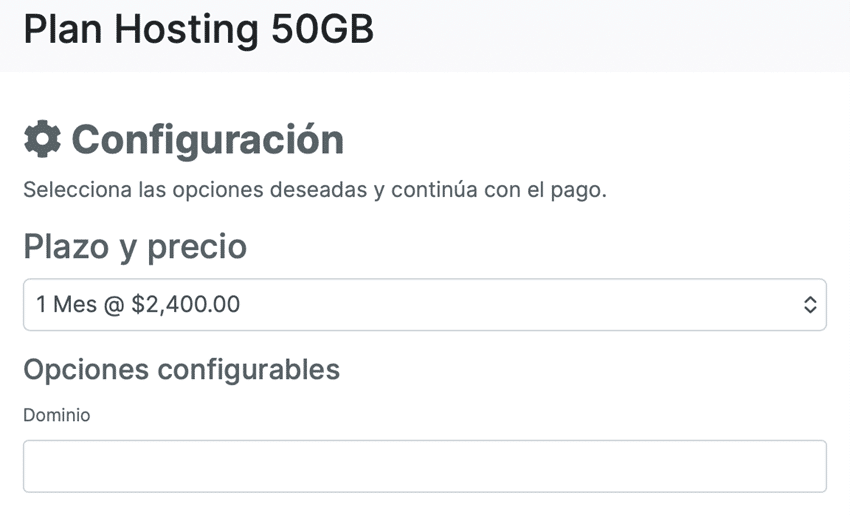
Task: Select the "1 Mes @ $2,400.00" option text
Action: coord(138,304)
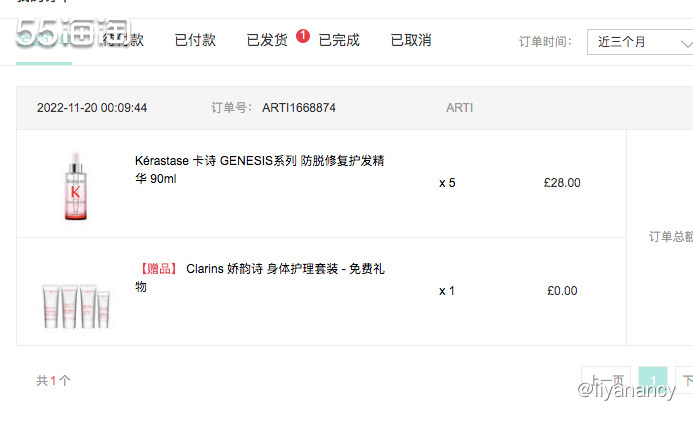Click the Clarins gift set thumbnail
This screenshot has width=693, height=421.
(76, 306)
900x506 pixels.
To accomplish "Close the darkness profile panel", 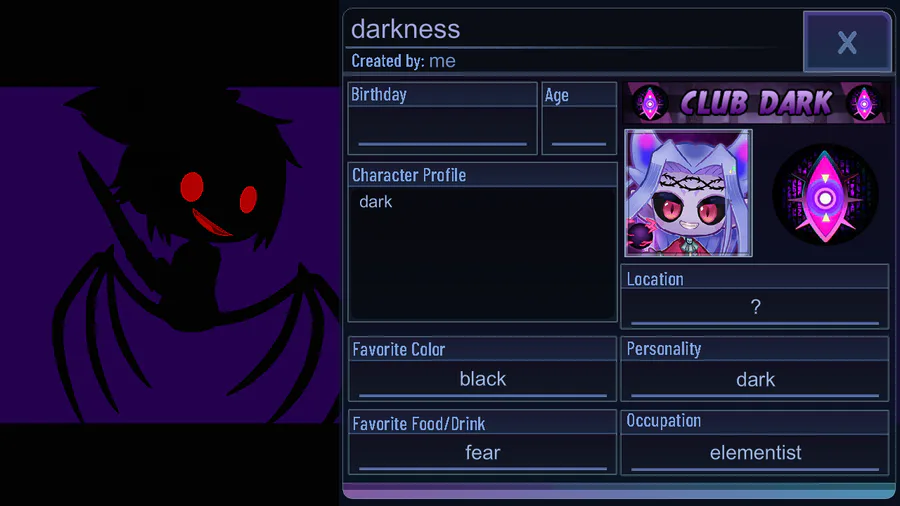I will [x=847, y=42].
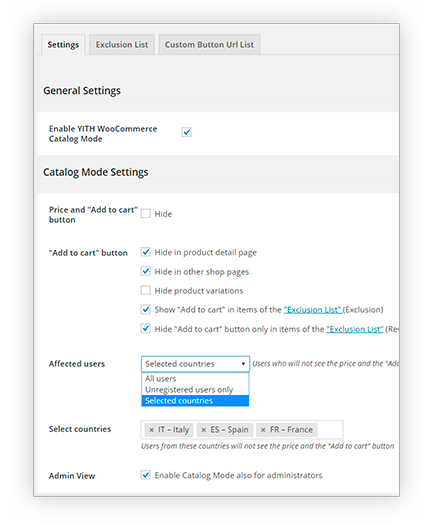The width and height of the screenshot is (434, 525).
Task: Open Exclusion List link in Hide row
Action: point(355,329)
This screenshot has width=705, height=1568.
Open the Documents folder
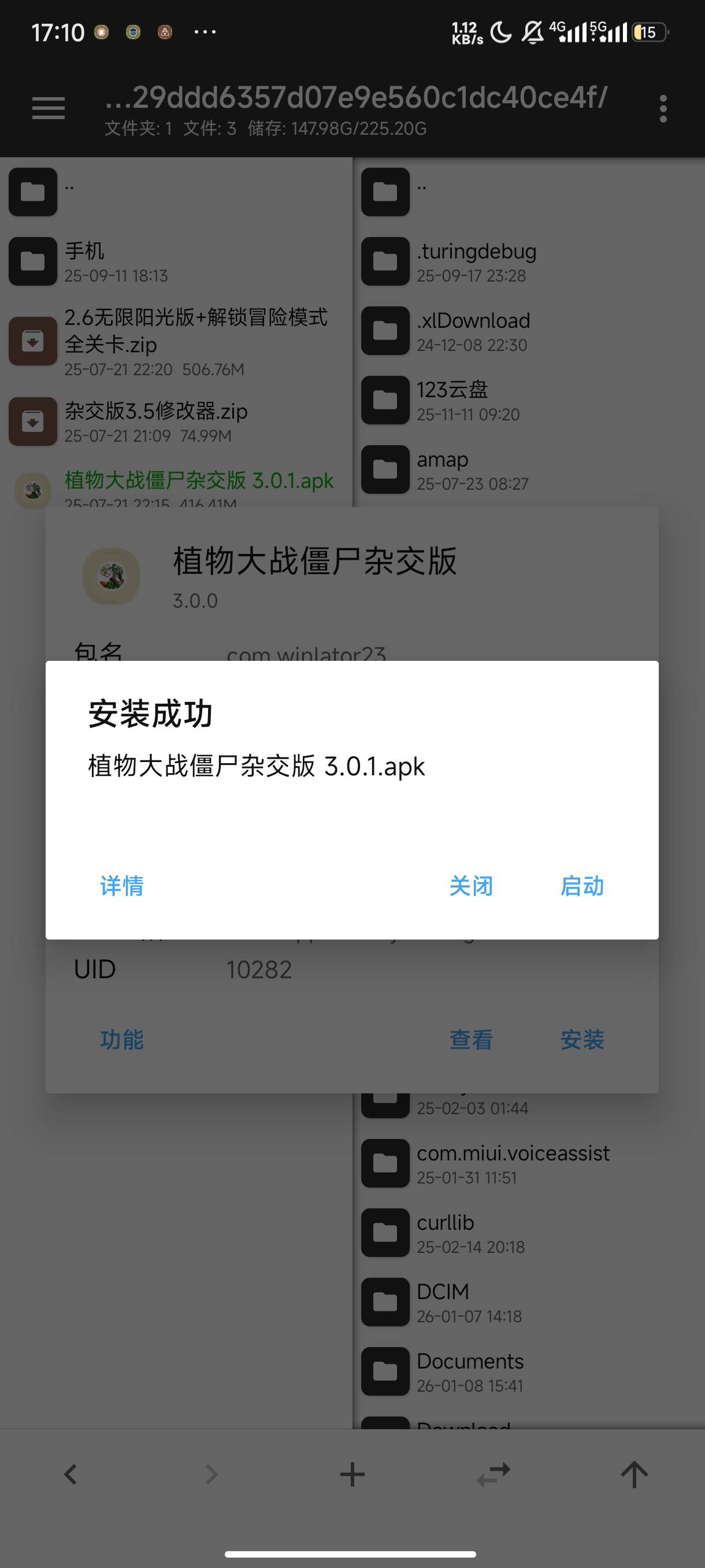pos(529,1371)
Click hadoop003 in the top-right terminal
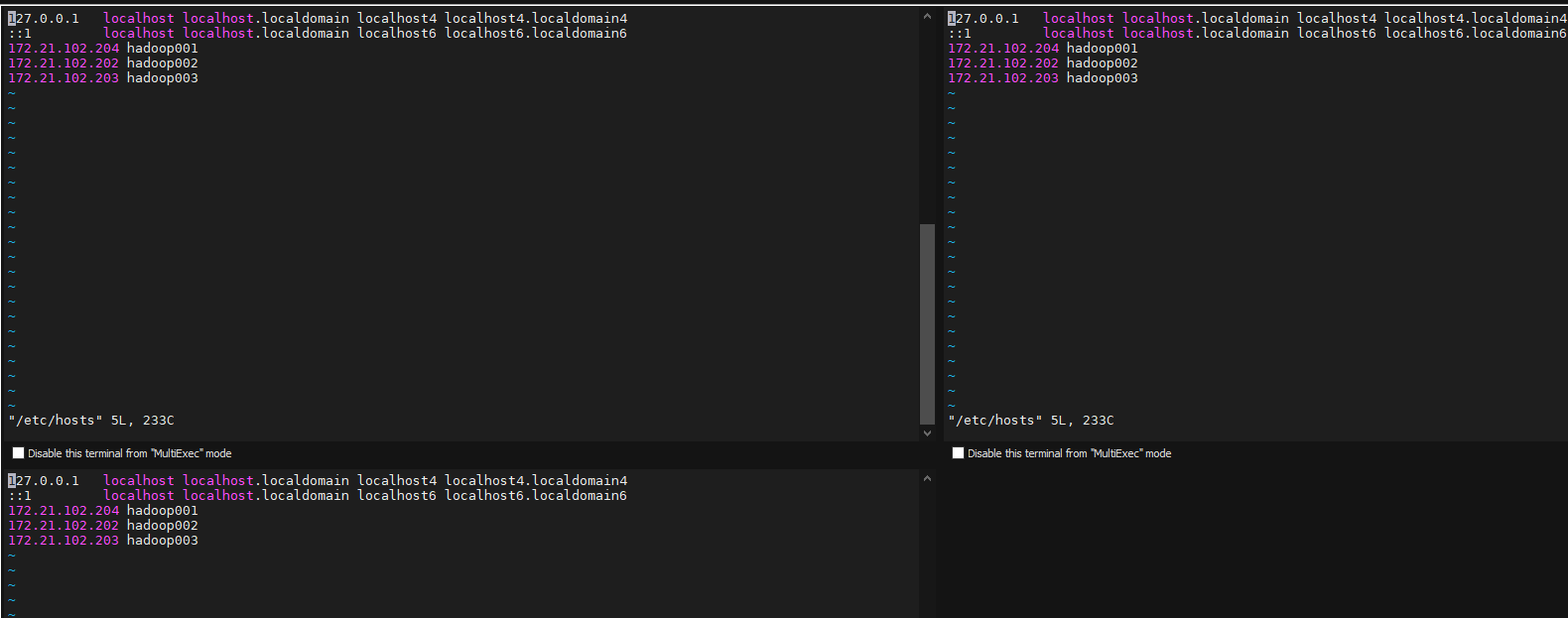Viewport: 1568px width, 618px height. click(1102, 78)
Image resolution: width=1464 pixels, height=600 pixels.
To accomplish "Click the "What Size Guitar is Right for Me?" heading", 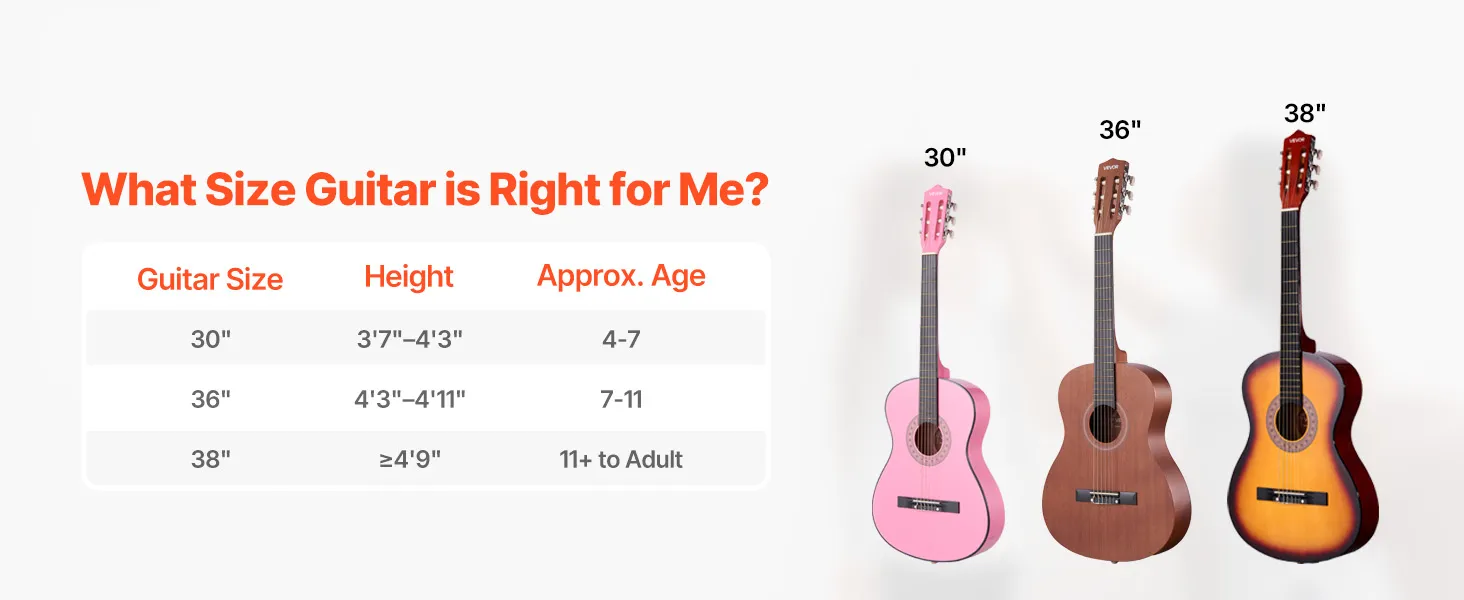I will 425,188.
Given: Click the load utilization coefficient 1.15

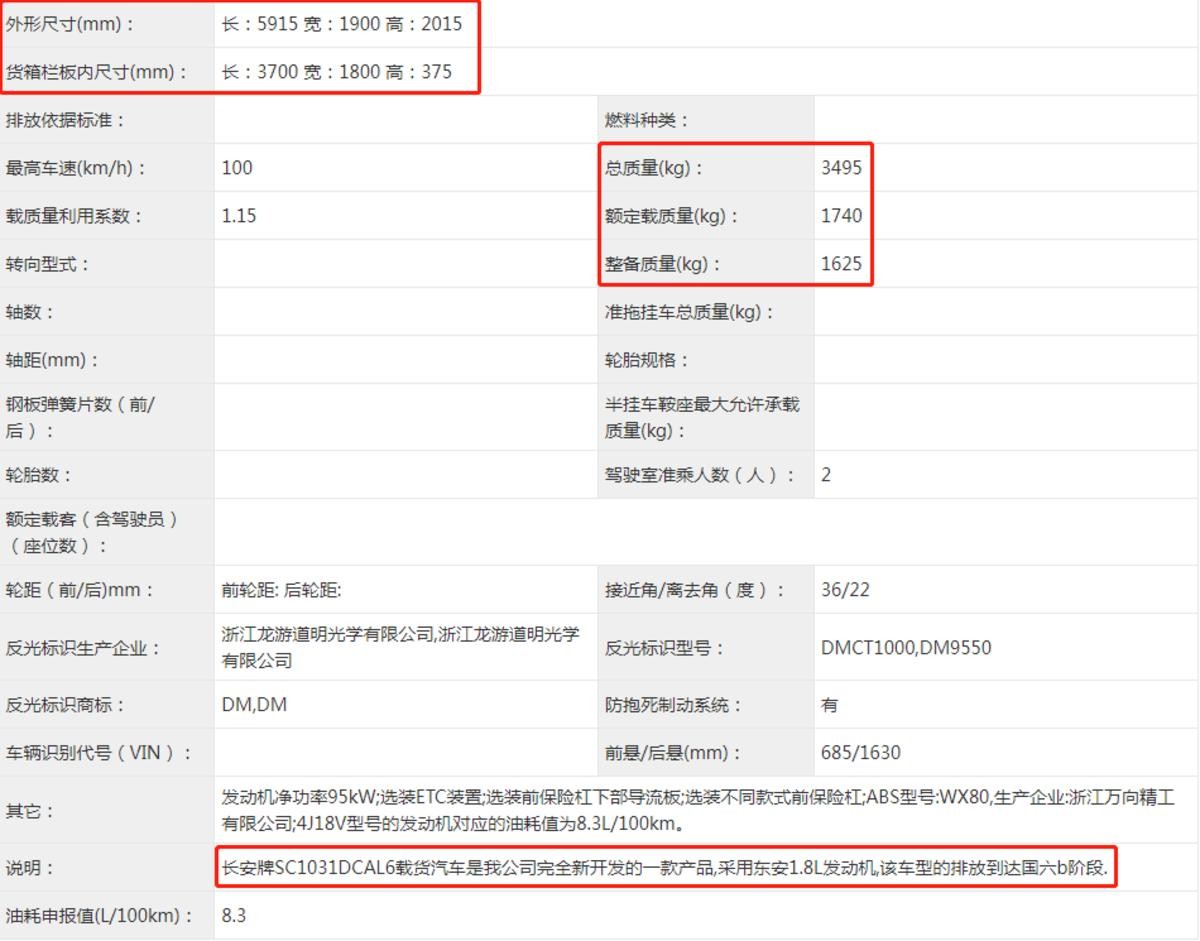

- - - - -

* [THE PROBLEM]
Please copy each line from the material above in which the string "pixels" appears.

* [ANSWER FOR THE TASK]
900x506 pixels.
Image resolution: width=1464 pixels, height=600 pixels.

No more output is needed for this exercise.